[Data extracted from a collection]
-----

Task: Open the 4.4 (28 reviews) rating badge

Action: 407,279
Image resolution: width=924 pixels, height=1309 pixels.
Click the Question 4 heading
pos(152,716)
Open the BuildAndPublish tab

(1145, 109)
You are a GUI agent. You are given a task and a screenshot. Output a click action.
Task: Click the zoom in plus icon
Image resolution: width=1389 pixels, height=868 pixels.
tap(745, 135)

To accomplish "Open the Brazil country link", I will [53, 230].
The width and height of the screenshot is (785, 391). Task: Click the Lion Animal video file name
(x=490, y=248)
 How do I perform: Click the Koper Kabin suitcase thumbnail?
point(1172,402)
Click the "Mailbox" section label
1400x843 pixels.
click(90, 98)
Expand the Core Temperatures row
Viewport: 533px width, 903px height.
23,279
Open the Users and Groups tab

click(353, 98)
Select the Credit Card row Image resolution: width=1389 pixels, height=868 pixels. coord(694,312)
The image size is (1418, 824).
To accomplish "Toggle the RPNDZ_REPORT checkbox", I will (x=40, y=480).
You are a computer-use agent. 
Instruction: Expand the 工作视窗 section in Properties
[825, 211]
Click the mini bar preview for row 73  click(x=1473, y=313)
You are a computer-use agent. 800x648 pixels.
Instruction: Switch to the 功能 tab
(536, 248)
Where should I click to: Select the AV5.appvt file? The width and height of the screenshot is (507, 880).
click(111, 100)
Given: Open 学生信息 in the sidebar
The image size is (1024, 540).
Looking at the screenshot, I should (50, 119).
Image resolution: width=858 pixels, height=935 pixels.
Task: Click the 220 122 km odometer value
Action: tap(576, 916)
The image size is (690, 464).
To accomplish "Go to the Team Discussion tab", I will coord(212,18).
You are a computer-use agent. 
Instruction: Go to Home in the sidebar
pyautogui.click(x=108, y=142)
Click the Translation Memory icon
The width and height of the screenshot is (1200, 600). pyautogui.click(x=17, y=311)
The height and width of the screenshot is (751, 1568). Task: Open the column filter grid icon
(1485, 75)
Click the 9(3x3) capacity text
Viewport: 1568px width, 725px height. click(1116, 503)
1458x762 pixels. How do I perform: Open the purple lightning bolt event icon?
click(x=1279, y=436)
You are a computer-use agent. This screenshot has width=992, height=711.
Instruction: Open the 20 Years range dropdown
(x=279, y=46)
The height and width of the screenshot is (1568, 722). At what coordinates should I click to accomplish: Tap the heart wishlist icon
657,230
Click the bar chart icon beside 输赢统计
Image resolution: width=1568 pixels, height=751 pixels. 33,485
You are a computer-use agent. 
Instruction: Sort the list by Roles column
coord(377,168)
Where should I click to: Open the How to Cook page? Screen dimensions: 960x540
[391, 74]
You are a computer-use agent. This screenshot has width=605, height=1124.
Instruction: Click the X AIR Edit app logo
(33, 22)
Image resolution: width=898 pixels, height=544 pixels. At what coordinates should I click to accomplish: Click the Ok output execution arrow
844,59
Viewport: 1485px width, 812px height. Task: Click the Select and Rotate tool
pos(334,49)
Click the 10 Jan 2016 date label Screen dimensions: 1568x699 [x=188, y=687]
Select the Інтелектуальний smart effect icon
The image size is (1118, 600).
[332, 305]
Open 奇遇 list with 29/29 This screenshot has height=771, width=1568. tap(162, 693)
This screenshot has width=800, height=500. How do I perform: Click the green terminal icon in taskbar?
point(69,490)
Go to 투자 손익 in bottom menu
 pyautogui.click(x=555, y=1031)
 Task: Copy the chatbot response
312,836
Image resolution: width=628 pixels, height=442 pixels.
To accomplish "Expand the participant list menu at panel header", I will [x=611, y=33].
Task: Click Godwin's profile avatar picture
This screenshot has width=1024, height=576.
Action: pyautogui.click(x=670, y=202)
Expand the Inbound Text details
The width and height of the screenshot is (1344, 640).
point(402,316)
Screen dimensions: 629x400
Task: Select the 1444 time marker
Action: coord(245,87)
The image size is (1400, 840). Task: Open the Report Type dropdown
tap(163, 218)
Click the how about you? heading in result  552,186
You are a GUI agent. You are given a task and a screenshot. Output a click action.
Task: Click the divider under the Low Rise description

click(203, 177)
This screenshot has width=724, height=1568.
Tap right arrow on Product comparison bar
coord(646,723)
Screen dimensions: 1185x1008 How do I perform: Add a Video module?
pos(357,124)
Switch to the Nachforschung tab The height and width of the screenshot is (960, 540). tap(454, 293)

-----

§ **What to do**
Nothing but a number is wanted: report how many lines in the entries above contain the string "will".

§ **Exercise answer**
4